Alex still grieves the passing of his wife, but is a great dad and a push-over, I guess you could say, for the lovely Katie’s sudden arrival.

The sweet warmth for Katie, now away from the “darkness” that caused her to flee Boston, is interrupted, intermittently, by the machinations back in Massachusetts to find this attractive woman who is not so sociable in her new surroundings…just yet.

Katie isn’t even inclined to get tight with another slightly older woman named Jo (Cobie Smulders), who also lives alone not far from Katie’s quaint shack-like digs, nestled in a sequestered wood not far from the village.
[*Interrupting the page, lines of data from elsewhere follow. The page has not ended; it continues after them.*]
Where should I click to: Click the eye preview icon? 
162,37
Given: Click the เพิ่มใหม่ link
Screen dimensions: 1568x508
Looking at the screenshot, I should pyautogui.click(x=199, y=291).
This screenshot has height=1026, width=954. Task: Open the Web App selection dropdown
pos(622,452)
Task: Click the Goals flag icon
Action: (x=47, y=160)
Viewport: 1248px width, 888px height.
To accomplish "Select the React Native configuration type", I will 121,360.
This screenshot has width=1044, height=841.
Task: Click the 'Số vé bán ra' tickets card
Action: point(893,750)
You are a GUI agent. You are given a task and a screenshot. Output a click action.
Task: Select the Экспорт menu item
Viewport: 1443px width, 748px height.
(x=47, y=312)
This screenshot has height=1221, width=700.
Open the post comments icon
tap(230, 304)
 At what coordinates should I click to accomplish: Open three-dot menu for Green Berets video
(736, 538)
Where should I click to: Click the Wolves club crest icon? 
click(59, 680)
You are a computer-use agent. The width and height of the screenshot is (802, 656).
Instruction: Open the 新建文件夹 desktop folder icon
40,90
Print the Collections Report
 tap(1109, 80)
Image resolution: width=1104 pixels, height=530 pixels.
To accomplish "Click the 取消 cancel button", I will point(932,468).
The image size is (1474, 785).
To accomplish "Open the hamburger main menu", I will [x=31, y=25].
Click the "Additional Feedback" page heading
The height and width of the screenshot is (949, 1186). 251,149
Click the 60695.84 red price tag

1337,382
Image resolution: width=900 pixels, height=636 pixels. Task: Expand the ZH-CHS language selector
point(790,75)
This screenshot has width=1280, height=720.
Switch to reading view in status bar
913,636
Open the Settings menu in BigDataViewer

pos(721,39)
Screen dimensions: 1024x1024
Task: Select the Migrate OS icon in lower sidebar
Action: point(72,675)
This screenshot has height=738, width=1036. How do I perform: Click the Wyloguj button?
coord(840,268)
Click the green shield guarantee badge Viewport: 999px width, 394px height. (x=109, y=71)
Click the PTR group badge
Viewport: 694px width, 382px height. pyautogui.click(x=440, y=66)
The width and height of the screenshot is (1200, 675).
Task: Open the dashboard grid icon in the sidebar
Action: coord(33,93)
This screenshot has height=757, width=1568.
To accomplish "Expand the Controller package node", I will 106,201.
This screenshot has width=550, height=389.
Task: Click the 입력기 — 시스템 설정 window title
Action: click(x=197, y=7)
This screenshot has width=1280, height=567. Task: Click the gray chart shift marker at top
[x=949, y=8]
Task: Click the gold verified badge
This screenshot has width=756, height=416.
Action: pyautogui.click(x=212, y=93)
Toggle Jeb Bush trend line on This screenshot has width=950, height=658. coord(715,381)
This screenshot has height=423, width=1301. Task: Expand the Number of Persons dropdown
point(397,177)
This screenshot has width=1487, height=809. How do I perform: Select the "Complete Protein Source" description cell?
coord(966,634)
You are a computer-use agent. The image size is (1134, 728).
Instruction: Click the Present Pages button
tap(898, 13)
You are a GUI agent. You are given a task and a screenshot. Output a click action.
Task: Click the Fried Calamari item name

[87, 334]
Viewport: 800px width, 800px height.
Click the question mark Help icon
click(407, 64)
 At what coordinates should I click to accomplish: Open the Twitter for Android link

Katie rented her place after landing a waitress job at a village eatery.

Eventually, there’s needed girl-talk with Jo, and a budding relationship with Alex, Lexie and the recalcitrant Josh.

All the while, the Boston detective, Tierney (David Lyons), is persistent in learning Kate’s whereabouts. “Safe Haven” relates his progress and movements south.

Fundamentally, “Safe Haven” is a movie for young women. The connection between Katie’s and Jo is real. Both are confident and well-grounded and Alex is the paragon of good husbandry: good looking, tall, sensitive, generous, dependable. What’s not to like, ladies?

safe haven
Noah Lomaz, Julianne Hough, Mimi Kirkland and Josh Duhamel in “Safe Haven.”

Something I look for in a movie is how children come off playing their parts. “Safe Haven” shows that Hallström knows precisely what he’s doing directing kids. Both Kirkland and Lomax couldn’t be more natural. They give spark to the film, and not just a few laughs – especially Lexie.

The plot is presented in a way that enhances pay-off time when it comes for “Safe Haven.” But sometimes the script (by Leslie Bohem and Dana Stevens) is opaque and seems incomplete, if not a bit confusing.

This is a squeaky-clean motion picture in terms of how things appear in it: neat, but casual clothing worn by the players, all things in their place, seemingly with no problems afoot other than “what’s up” with the heroine of the piece; and isn’t she comely…yet, what’s with the Boston detective out to find her, and how will the dreadful circumstances in Katie’s past affect the film’s outcome?

Then, after that all plays out, there’s something else to take home with you. Interest piqued enough?

“Safe Haven” – a safe bet, for sure, guys, on Valentine’s Day.